** Opening Dataset extract block **

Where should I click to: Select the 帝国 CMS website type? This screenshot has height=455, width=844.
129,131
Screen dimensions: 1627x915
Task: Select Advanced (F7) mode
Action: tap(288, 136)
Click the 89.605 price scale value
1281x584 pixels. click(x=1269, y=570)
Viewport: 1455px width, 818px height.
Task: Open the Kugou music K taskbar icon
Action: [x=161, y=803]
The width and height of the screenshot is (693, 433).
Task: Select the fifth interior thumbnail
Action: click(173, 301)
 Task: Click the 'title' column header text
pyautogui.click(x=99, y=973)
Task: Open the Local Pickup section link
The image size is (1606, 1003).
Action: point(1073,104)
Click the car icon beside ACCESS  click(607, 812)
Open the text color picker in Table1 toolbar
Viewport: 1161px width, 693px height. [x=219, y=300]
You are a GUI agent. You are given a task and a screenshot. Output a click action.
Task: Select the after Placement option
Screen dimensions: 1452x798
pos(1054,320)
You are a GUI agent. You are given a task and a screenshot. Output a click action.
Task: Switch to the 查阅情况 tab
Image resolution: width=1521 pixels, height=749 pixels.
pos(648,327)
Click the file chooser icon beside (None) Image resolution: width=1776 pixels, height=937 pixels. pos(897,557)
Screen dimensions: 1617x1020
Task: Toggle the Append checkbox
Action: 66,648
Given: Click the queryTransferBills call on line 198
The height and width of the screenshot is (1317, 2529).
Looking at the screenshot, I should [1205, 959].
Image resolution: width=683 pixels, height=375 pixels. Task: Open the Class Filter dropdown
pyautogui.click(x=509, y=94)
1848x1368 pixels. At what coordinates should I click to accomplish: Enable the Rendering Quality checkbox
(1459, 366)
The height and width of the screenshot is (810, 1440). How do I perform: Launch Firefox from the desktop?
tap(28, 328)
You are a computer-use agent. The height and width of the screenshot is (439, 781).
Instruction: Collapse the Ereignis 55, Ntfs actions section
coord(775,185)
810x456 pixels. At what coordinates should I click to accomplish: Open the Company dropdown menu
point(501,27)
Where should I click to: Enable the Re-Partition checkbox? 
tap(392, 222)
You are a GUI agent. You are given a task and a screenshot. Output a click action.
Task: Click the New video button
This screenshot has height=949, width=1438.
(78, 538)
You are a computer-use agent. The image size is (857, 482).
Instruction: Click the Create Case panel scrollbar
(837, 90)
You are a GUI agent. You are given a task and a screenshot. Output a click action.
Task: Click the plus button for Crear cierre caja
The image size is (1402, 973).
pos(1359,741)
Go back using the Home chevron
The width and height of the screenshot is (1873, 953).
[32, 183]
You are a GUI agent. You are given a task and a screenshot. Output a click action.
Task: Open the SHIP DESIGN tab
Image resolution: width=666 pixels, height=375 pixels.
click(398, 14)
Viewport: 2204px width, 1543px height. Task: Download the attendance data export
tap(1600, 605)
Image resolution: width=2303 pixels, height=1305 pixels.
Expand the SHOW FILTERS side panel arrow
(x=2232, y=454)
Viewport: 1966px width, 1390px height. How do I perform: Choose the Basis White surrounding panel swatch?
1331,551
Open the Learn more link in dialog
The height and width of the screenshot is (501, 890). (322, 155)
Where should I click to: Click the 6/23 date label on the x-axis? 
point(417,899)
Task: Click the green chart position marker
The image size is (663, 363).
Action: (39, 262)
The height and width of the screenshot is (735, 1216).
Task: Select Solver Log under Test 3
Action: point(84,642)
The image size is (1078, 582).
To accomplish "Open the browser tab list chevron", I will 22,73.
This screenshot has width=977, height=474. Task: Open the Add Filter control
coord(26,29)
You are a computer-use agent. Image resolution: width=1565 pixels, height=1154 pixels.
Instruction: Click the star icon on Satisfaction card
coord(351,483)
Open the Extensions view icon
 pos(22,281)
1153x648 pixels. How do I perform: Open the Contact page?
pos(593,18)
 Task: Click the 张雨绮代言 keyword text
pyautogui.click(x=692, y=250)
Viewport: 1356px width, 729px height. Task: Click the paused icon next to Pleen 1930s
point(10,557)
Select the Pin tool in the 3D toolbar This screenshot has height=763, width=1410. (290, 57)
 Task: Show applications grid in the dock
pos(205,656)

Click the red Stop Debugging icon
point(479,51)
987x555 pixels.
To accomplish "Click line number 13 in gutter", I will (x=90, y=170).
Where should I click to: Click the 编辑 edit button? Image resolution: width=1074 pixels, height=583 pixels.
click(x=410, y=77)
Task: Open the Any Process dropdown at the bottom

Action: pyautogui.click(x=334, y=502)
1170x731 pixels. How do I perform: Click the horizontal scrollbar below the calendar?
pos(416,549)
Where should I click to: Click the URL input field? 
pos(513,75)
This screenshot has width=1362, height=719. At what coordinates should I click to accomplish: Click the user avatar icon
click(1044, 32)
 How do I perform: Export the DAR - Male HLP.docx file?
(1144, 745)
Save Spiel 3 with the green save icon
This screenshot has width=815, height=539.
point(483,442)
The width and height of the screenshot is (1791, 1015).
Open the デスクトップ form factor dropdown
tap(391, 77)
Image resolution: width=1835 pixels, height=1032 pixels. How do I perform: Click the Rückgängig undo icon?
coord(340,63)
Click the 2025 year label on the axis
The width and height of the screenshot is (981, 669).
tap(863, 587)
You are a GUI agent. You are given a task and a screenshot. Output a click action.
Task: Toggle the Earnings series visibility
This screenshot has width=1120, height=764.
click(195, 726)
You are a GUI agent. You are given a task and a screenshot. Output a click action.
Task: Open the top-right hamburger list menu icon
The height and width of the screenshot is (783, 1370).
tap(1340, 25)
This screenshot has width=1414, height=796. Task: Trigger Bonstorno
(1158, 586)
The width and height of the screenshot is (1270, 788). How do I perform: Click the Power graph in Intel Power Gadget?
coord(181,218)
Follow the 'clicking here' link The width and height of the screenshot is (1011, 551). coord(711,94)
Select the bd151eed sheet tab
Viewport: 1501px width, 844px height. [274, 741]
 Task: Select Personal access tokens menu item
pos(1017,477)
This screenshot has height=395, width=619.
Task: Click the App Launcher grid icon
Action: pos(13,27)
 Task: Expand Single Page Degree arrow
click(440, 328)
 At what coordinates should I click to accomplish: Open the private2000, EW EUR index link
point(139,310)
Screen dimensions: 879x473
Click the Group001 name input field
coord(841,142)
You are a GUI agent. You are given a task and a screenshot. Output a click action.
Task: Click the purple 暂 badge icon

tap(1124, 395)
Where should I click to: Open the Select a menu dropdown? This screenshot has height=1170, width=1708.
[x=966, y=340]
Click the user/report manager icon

** Closing Dataset extract block **

Please copy each record shown above exactly.

Response to the exercise –
Where should I click to: Select the 帝国 CMS website type? This screenshot has height=455, width=844.
129,131
Screen dimensions: 1627x915
Task: Select Advanced (F7) mode
Action: tap(288, 136)
Click the 89.605 price scale value
1281x584 pixels. click(x=1269, y=570)
Viewport: 1455px width, 818px height.
Task: Open the Kugou music K taskbar icon
Action: [x=161, y=803]
The width and height of the screenshot is (693, 433).
Task: Select the fifth interior thumbnail
Action: click(173, 301)
 Task: Click the 'title' column header text
pyautogui.click(x=99, y=973)
Task: Open the Local Pickup section link
The image size is (1606, 1003).
Action: point(1073,104)
Click the car icon beside ACCESS  click(607, 812)
Open the text color picker in Table1 toolbar
Viewport: 1161px width, 693px height. [x=219, y=300]
You are a GUI agent. You are given a task and a screenshot. Output a click action.
Task: Select the after Placement option
Screen dimensions: 1452x798
pos(1054,320)
You are a GUI agent. You are given a task and a screenshot. Output a click action.
Task: Switch to the 查阅情况 tab
Image resolution: width=1521 pixels, height=749 pixels.
pos(648,327)
Click the file chooser icon beside (None) Image resolution: width=1776 pixels, height=937 pixels. pos(897,557)
Screen dimensions: 1617x1020
Task: Toggle the Append checkbox
Action: 66,648
Given: Click the queryTransferBills call on line 198
The height and width of the screenshot is (1317, 2529).
Looking at the screenshot, I should [1205, 959].
Image resolution: width=683 pixels, height=375 pixels. Task: Open the Class Filter dropdown
pyautogui.click(x=509, y=94)
1848x1368 pixels. At what coordinates should I click to accomplish: Enable the Rendering Quality checkbox
(1459, 366)
The height and width of the screenshot is (810, 1440). How do I perform: Launch Firefox from the desktop?
tap(28, 328)
You are a computer-use agent. The height and width of the screenshot is (439, 781).
Instruction: Collapse the Ereignis 55, Ntfs actions section
coord(775,185)
810x456 pixels. At what coordinates should I click to accomplish: Open the Company dropdown menu
point(501,27)
Where should I click to: Enable the Re-Partition checkbox? 
tap(392, 222)
You are a GUI agent. You are given a task and a screenshot. Output a click action.
Task: Click the New video button
This screenshot has height=949, width=1438.
(78, 538)
You are a computer-use agent. The image size is (857, 482).
Instruction: Click the Create Case panel scrollbar
(837, 90)
You are a GUI agent. You are given a task and a screenshot. Output a click action.
Task: Click the plus button for Crear cierre caja
The image size is (1402, 973).
pos(1359,741)
Go back using the Home chevron
The width and height of the screenshot is (1873, 953).
[32, 183]
You are a GUI agent. You are given a task and a screenshot. Output a click action.
Task: Open the SHIP DESIGN tab
Image resolution: width=666 pixels, height=375 pixels.
click(398, 14)
Viewport: 2204px width, 1543px height. Task: Download the attendance data export
tap(1600, 605)
Image resolution: width=2303 pixels, height=1305 pixels.
Expand the SHOW FILTERS side panel arrow
(x=2232, y=454)
Viewport: 1966px width, 1390px height. How do I perform: Choose the Basis White surrounding panel swatch?
1331,551
Open the Learn more link in dialog
The height and width of the screenshot is (501, 890). (322, 155)
Where should I click to: Click the 6/23 date label on the x-axis? 
point(417,899)
Task: Click the green chart position marker
The image size is (663, 363).
Action: (39, 262)
The height and width of the screenshot is (735, 1216).
Task: Select Solver Log under Test 3
Action: point(84,642)
The image size is (1078, 582).
To accomplish "Open the browser tab list chevron", I will 22,73.
This screenshot has width=977, height=474. Task: Open the Add Filter control
coord(26,29)
You are a computer-use agent. Image resolution: width=1565 pixels, height=1154 pixels.
Instruction: Click the star icon on Satisfaction card
coord(351,483)
Open the Extensions view icon
 pos(22,281)
1153x648 pixels. How do I perform: Open the Contact page?
pos(593,18)
 Task: Click the 张雨绮代言 keyword text
pyautogui.click(x=692, y=250)
Viewport: 1356px width, 729px height. Task: Click the paused icon next to Pleen 1930s
point(10,557)
Select the Pin tool in the 3D toolbar This screenshot has height=763, width=1410. (290, 57)
 Task: Show applications grid in the dock
pos(205,656)

Click the red Stop Debugging icon
point(479,51)
987x555 pixels.
To accomplish "Click line number 13 in gutter", I will (x=90, y=170).
Where should I click to: Click the 编辑 edit button? Image resolution: width=1074 pixels, height=583 pixels.
click(x=410, y=77)
Task: Open the Any Process dropdown at the bottom

Action: pyautogui.click(x=334, y=502)
1170x731 pixels. How do I perform: Click the horizontal scrollbar below the calendar?
pos(416,549)
Where should I click to: Click the URL input field? 
pos(513,75)
This screenshot has width=1362, height=719. At what coordinates should I click to accomplish: Click the user avatar icon
click(1044, 32)
 How do I perform: Export the DAR - Male HLP.docx file?
(1144, 745)
Save Spiel 3 with the green save icon
This screenshot has width=815, height=539.
point(483,442)
The width and height of the screenshot is (1791, 1015).
Open the デスクトップ form factor dropdown
tap(391, 77)
Image resolution: width=1835 pixels, height=1032 pixels. How do I perform: Click the Rückgängig undo icon?
coord(340,63)
Click the 2025 year label on the axis
The width and height of the screenshot is (981, 669).
tap(863, 587)
You are a GUI agent. You are given a task and a screenshot. Output a click action.
Task: Toggle the Earnings series visibility
This screenshot has width=1120, height=764.
click(195, 726)
You are a GUI agent. You are given a task and a screenshot. Output a click action.
Task: Open the top-right hamburger list menu icon
The height and width of the screenshot is (783, 1370).
tap(1340, 25)
This screenshot has width=1414, height=796. Task: Trigger Bonstorno
(1158, 586)
The width and height of the screenshot is (1270, 788). How do I perform: Click the Power graph in Intel Power Gadget?
coord(181,218)
Follow the 'clicking here' link The width and height of the screenshot is (1011, 551). coord(711,94)
Select the bd151eed sheet tab
Viewport: 1501px width, 844px height. [274, 741]
 Task: Select Personal access tokens menu item
pos(1017,477)
This screenshot has height=395, width=619.
Task: Click the App Launcher grid icon
Action: pos(13,27)
 Task: Expand Single Page Degree arrow
click(440, 328)
 At what coordinates should I click to accomplish: Open the private2000, EW EUR index link
point(139,310)
Screen dimensions: 879x473
Click the Group001 name input field
coord(841,142)
You are a GUI agent. You are given a task and a screenshot. Output a click action.
Task: Click the purple 暂 badge icon

tap(1124, 395)
Where should I click to: Open the Select a menu dropdown? This screenshot has height=1170, width=1708.
[x=966, y=340]
Click the user/report manager icon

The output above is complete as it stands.